Copying starts at the line containing "The image size" and stops after the last line of the records; each line is repeated exactly, and pictures are skipped.

(Recorded data)
= Beginning of Section =

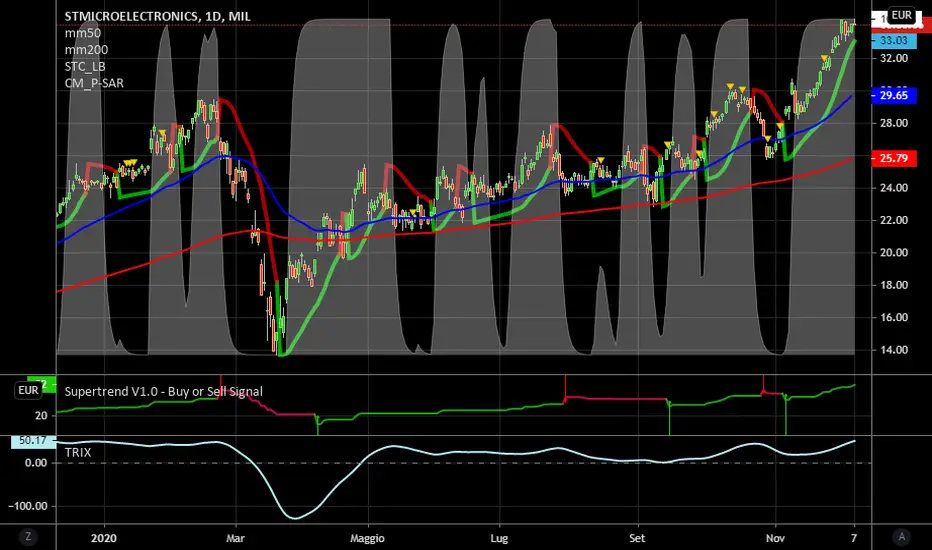Viewport: 932px width, 550px height.
Task: Click the light blue 33.03 price label
Action: [891, 41]
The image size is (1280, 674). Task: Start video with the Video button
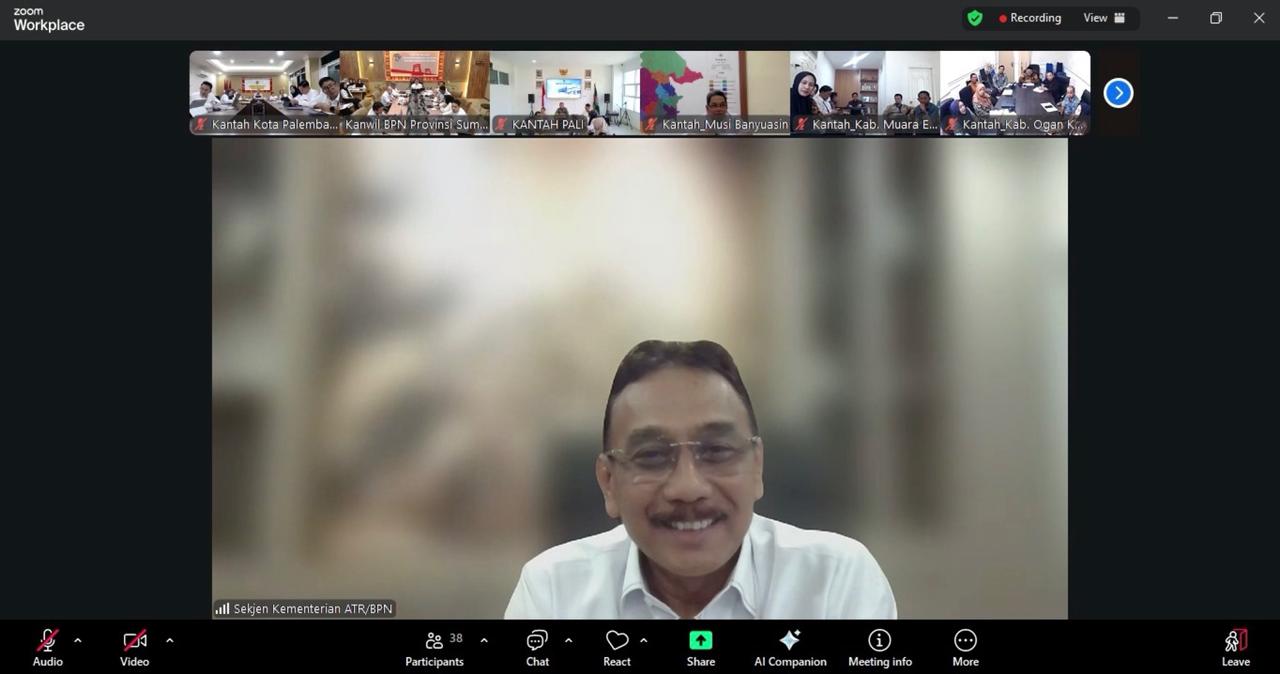click(x=135, y=647)
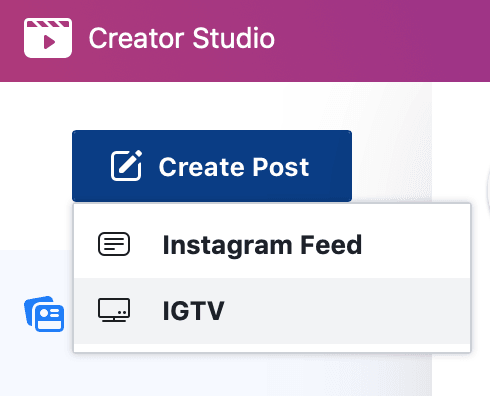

= End of Section =

ANSWER SPACE:
The image size is (1280, 674). Task: Start video with the Video button
click(x=135, y=647)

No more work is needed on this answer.